→ Task inputs:

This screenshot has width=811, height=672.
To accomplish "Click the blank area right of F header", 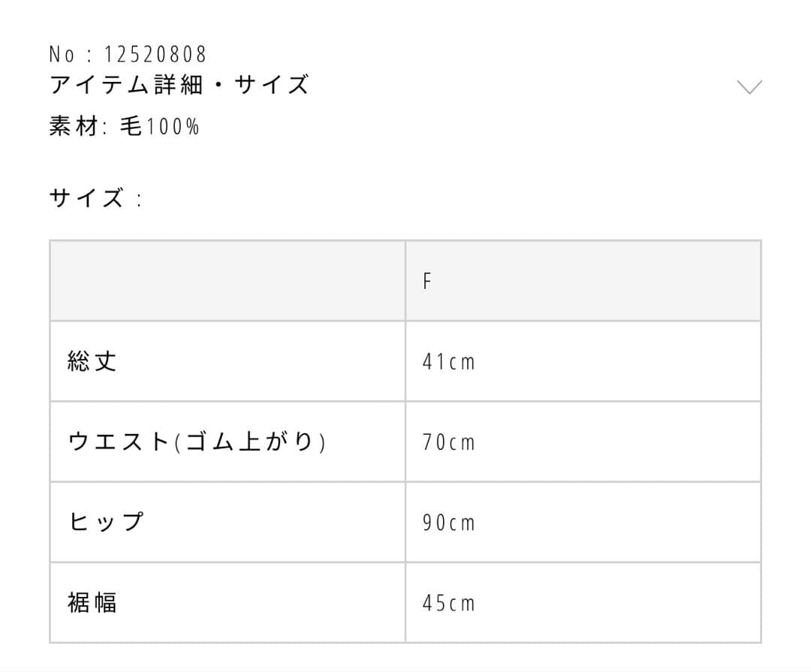I will [601, 282].
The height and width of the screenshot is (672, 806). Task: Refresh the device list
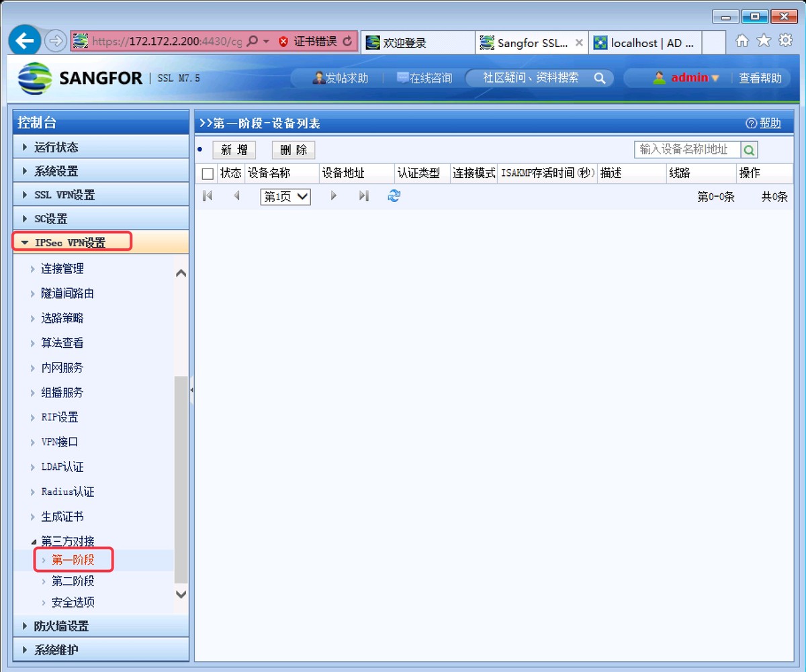coord(394,196)
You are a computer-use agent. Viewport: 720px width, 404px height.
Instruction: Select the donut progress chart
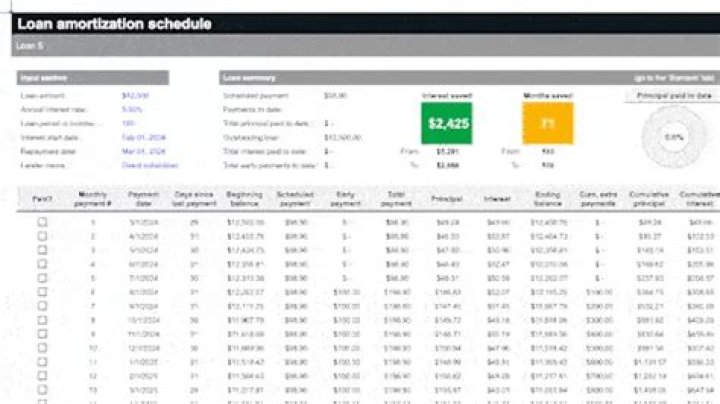tap(674, 137)
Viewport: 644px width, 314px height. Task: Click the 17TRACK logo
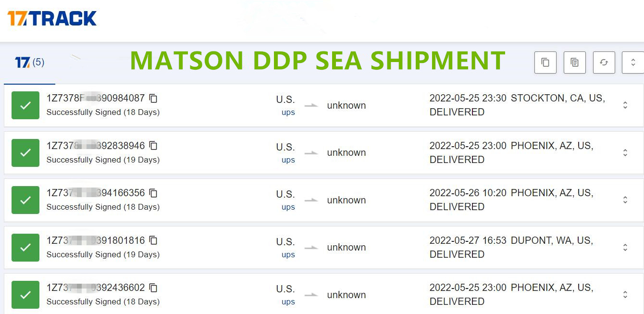click(x=52, y=19)
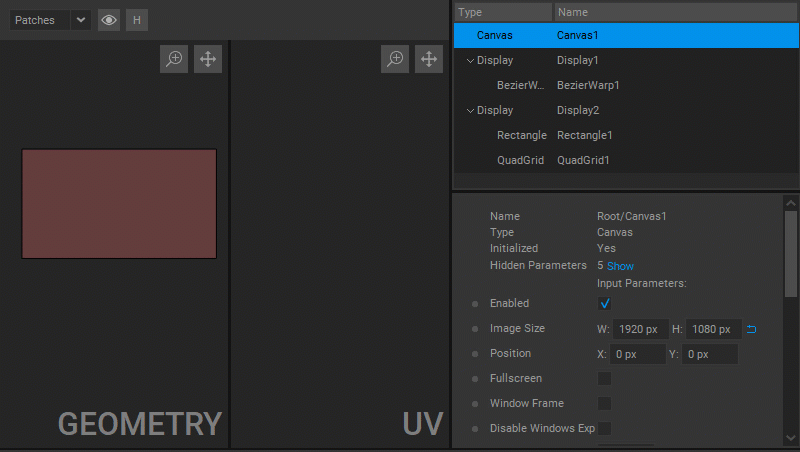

→ Try it:
Transcribe exactly the line containing "Viewport: 644px width, 314px" and every line after it through the end of the listing above; pictures are not part of the copy.

→ Solution to this problem:
Viewport: 644px width, 314px height. Task: Click the 17TRACK logo
click(x=52, y=19)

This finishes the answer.